→ **What to produce**
One part of the entries below is wanted: the lines from the one containing "Open the insert video tool" through the one containing "The image size is (1456, 826).". Write those out exactly and nothing else.

→ **Data provided**
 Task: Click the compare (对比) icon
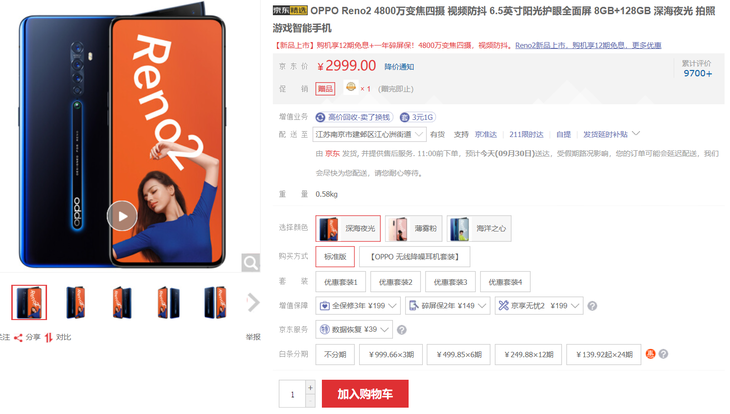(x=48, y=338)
* * *
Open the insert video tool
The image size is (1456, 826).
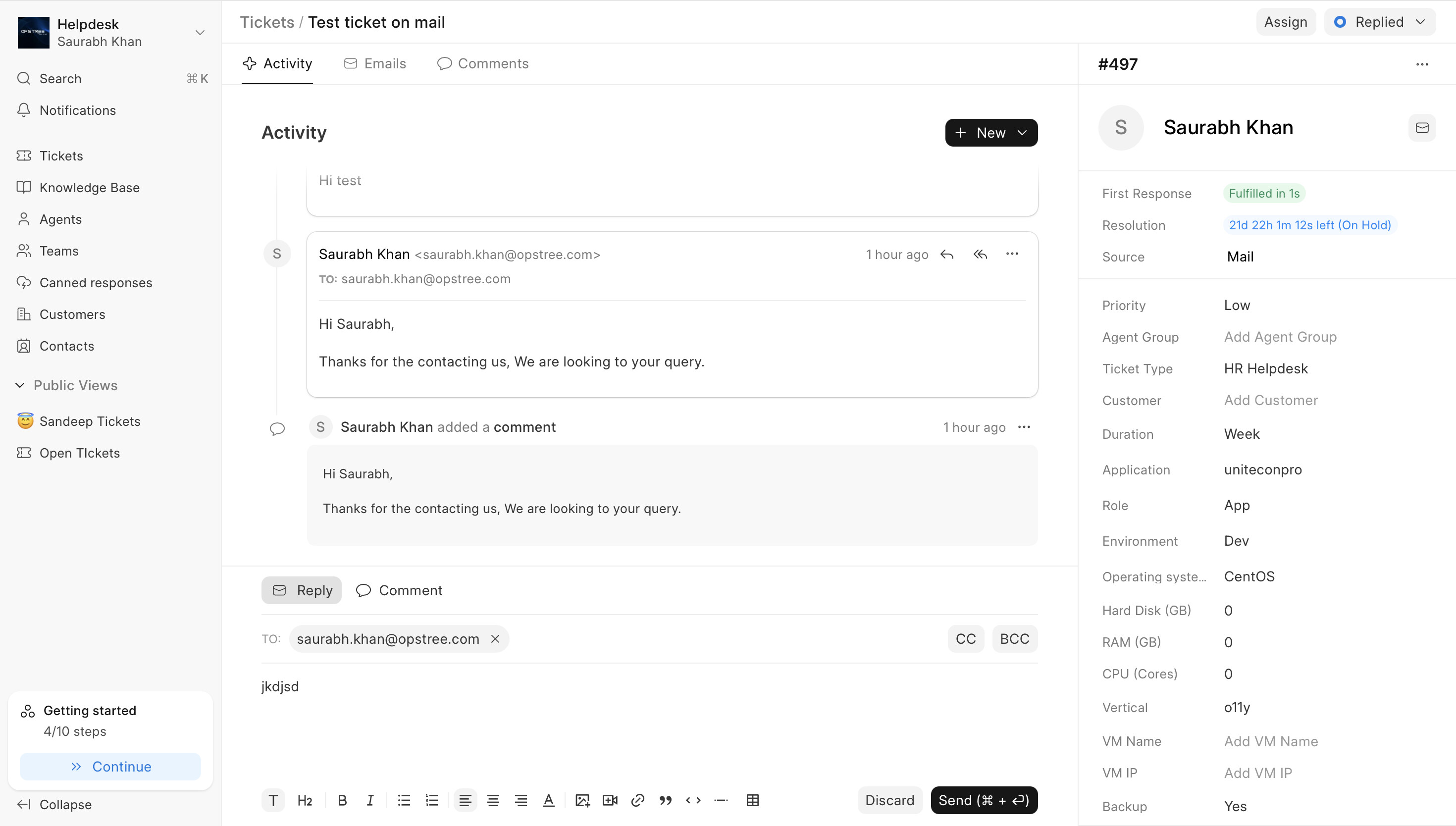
---
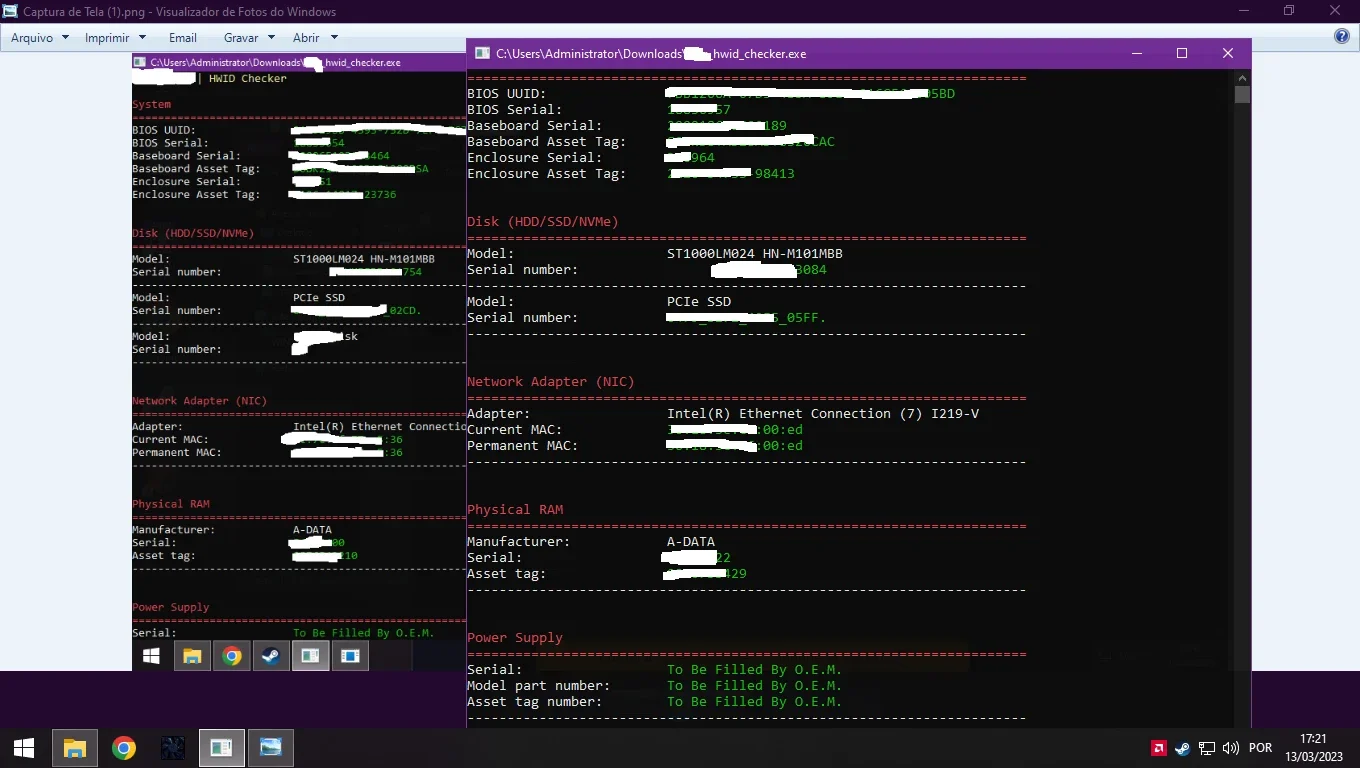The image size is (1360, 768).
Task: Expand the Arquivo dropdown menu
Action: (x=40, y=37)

→ **Solution to this problem**
Open the insert video tool
The image size is (1456, 826).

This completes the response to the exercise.